Like many dementia care partners, I spent years arguing with my mother and exacerbating no-win situations before I became aware that debate only created more anger and angst. By arguing, I became the cause of her “bad behaviour.” It wasn’t the disease, it was me; it wasn’t her fault, it was mine. Had I put myself in her shoes, I would have saved us both a lot of aggravation.
BANGS is an acronym for five ways anyone can use to avert and defuse conflict with people who live with Alzheimer’s dementia and other kinds of dementias.
This post is about never, never arguing. Arguing with someone with dementia gets you nowhere. It just adds to everyone’s frustration and creates an environment where more conflict is likely to occur. Imagine this conversation at a family dinner:
“His hair was jet black when he was little,” the person with dementia (PWD) says about his grandson.
“No, it’s always been brown,” the boy’s mother counters.
“No it wasn’t. It was black,” the grandfather with dementia shoots back.
“I’m his mother, I should know,” the boy’s mother’s voice rises an octave or two.

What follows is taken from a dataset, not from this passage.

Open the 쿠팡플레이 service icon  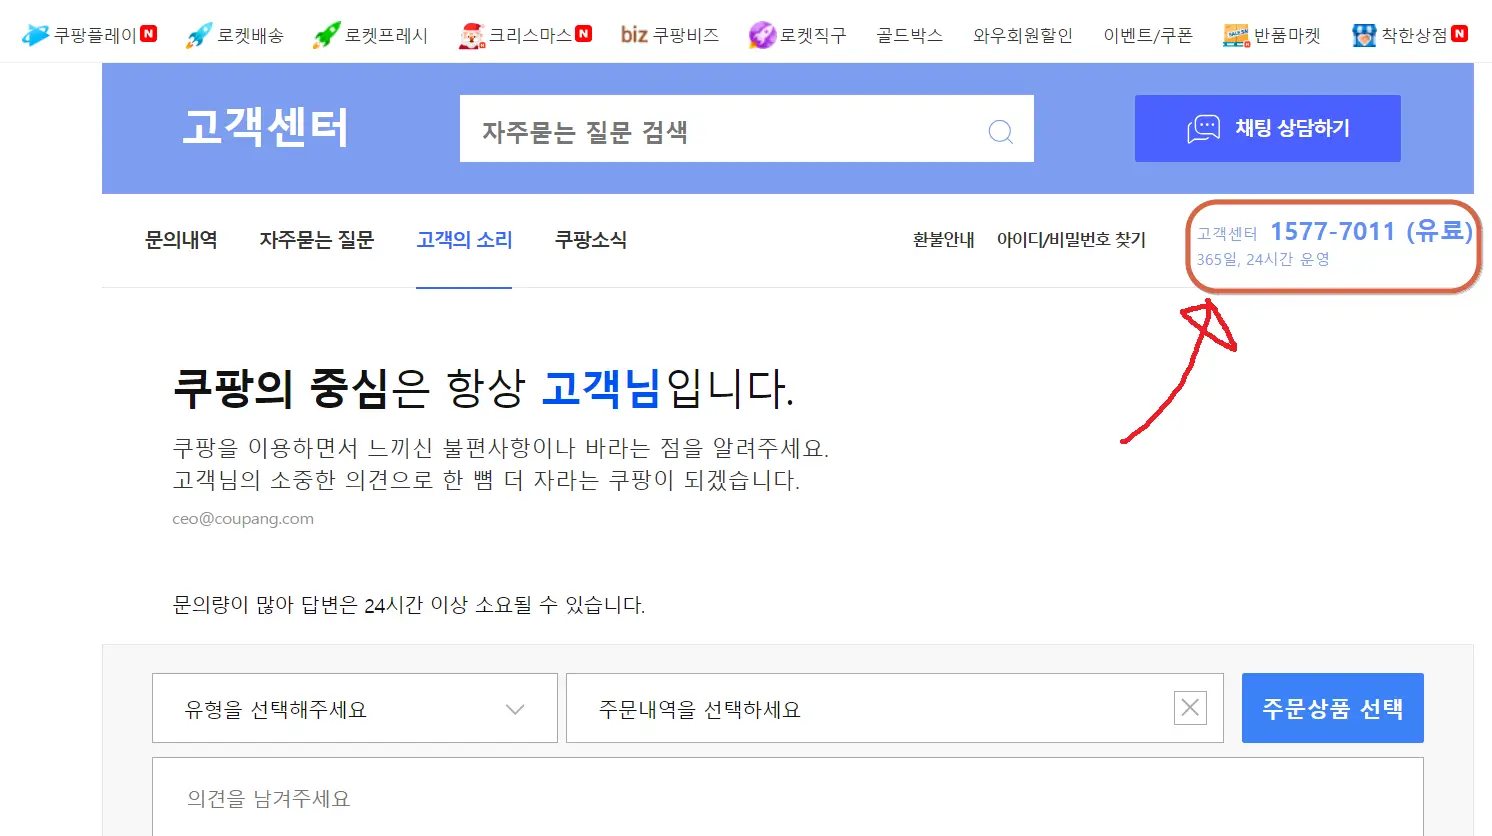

A heated row ensues over the colour of the boy’s hair, which has always definitely been brown, not black. But who cares? The argument could have been averted had the daughter simply agreed with her father about the colour of her son’s hair.
This tendency to argue is not confined to “natural” care partners. Many paid care workers in institutions such as long-term care facilities, nursing homes, and hospitals are unaware they create problems by the way they talk to and treat people with dementia. Imagine this scenario:
“That’s not yours honey,” the caregiver says as she tried to pull a small object from an old woman’s grasp.
“It is so. It’s mine!”
“No it’s not!”
“Yes, it is!”
“Give it to me. NOW.”
The old woman with dementia slaps the caregiver on the arm as the caregiver yanks the object away.
If you think it sounds like kindergarten gone bad, you’re right! That’s just what it’s like, and situations like these are why many people with dementia get branded “aggressive” and “violent,” and why far too many are given harmful and largely ineffective anti-psychotic drugs.
We have the power and the responsibility to change these responsive behaviours by changing how we behave ourselves.
The minute care partners stop arguing with their loved ones and others they interact with who have dementia, things greatly improve. I know it from personal experience and there’s stacks of research to prove it.
Dementia communication is perhaps the only place where that old cliché about “never say never” never applies!
Don’t want to end up in a “shoot-out” with a PWD? Use BANGS.